N. Richard Nash, the playwright whose well-known The Rainmaker was revived on Broadway in 1999-2000, died Dec. 11 in Manhattan, The New York Times reported.

Mr. Nash was 87 and was also a screenwriter, producer and librettist.

The Rainmaker is the popular tale of a spinster mesmerized by a wandering con-man named Starbuck, who promises rain in her drought-stricken western town. The folky comedy-drama, which had old-maid Lizzie also attracted to the earthbound local named File, opened in 1954 at Broadway's Cort Theatre. A film version starred Katharine Hepburn and Burt Lancaster. The recent Roundabout Theatre revival starred Woody Harrelson as Starbuck and Jayne Atkinson as Lizzie.

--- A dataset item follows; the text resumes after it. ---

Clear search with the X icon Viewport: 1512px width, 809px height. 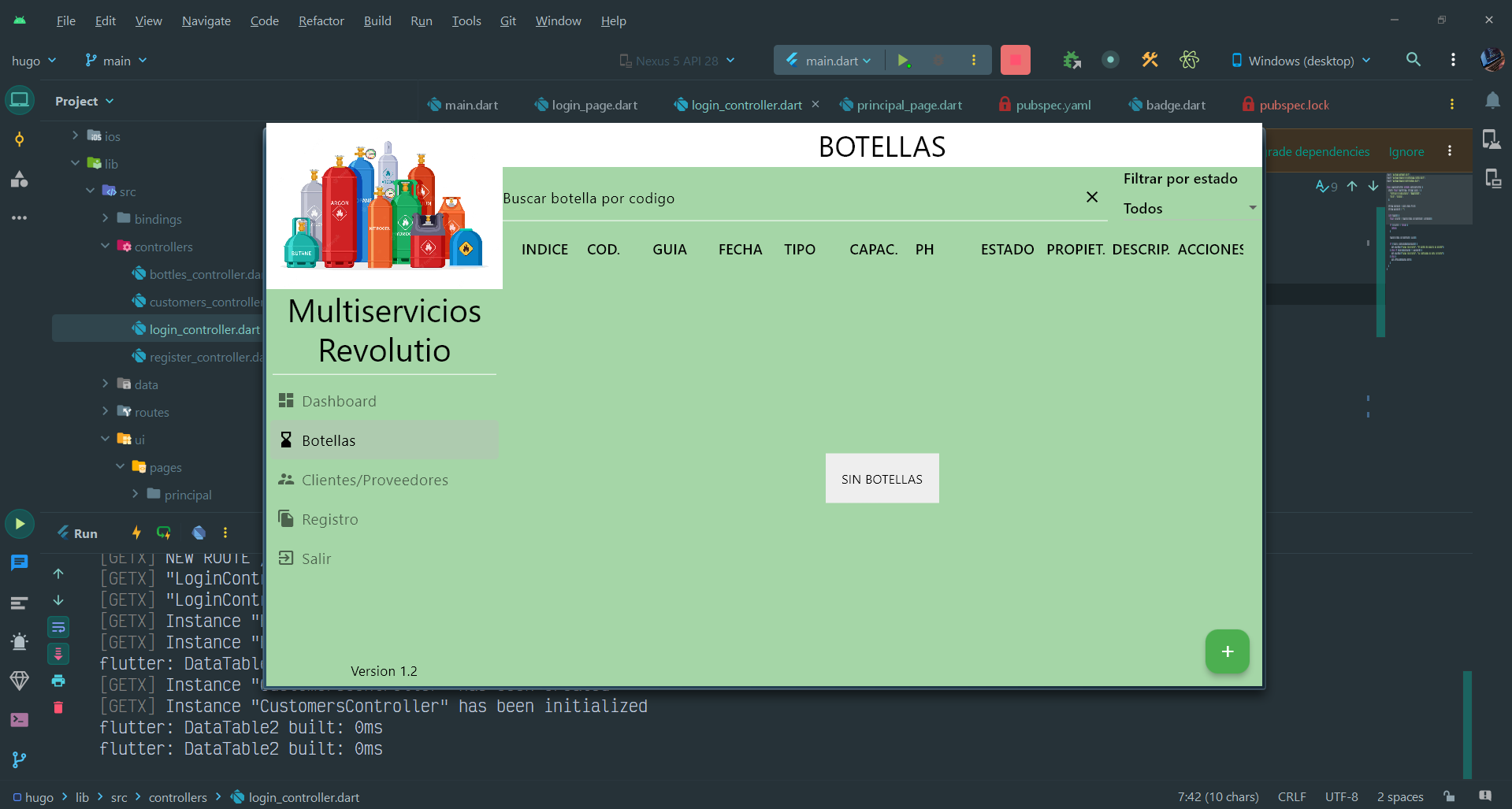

The work was originally billed as "a romantic play" — Mr. Nash regarded it as a comedy — and first starred Geraldine Page. Mr. Nash would eventually pen the libretto for its 1963 musical version, 110 in the Shade, which had a score by Tom Jones and Harvey Schmidt.

The Rainmaker is a staple in theatres around the world and actors regularly plunder the script for audition monologues, particularly Starbuck's yeasty speeches. Mr. Nash was born Nathaniel Richard Nusbaum in Philadelphia.

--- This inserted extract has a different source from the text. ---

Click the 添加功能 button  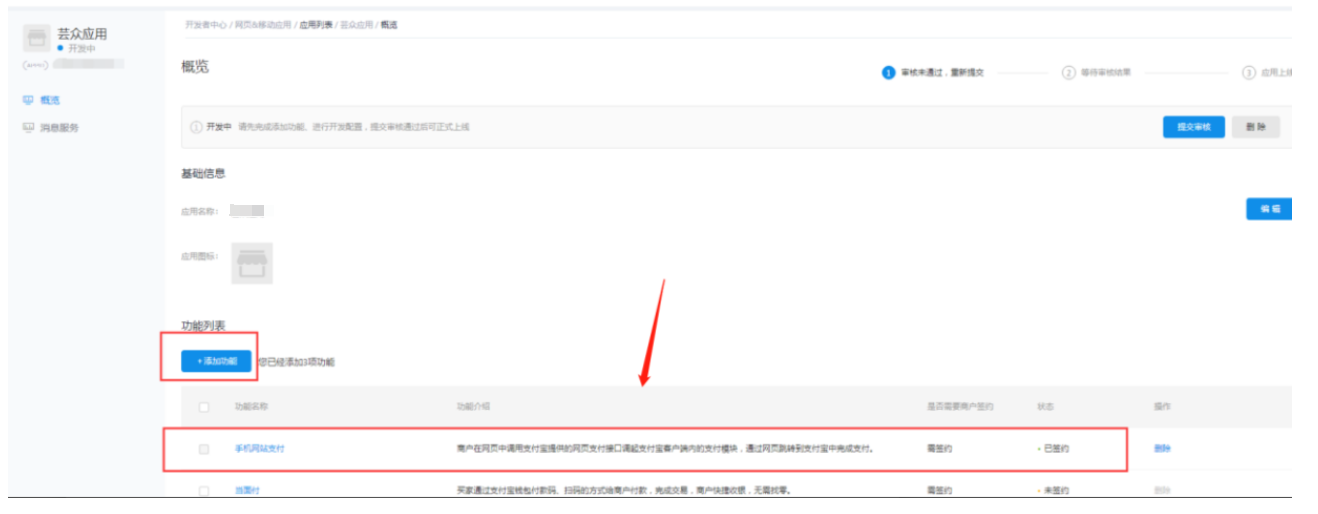pos(216,361)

Among Mr. Nash works for the stage were Second Best Bed (1946), The Young and Fair (1948), See the Jaguar (1952), Girls of Summer (1956), Handful of Fire (1958), the libretto for the musical Wildcat (the Lucille Ball vehicle which he also co-produced in 1960), and the book of the Kander and Ebb musical, The Happy Time (1968).

Mr. Nash also wrote of number of teleplays in the 1950s and 1960s, and penned screenplays to "Welcome Stranger," "Nora Prentiss" and "Porgy and Bess." He was the author of a novel, "East Wind, Rain," and had recently completed another novel, "The Wildwood," according to The Times.

He is survived by daughters Jennifer Nash of New York and Amanda Nashg of Cambridge, MA, and a son, Cristopher, of England.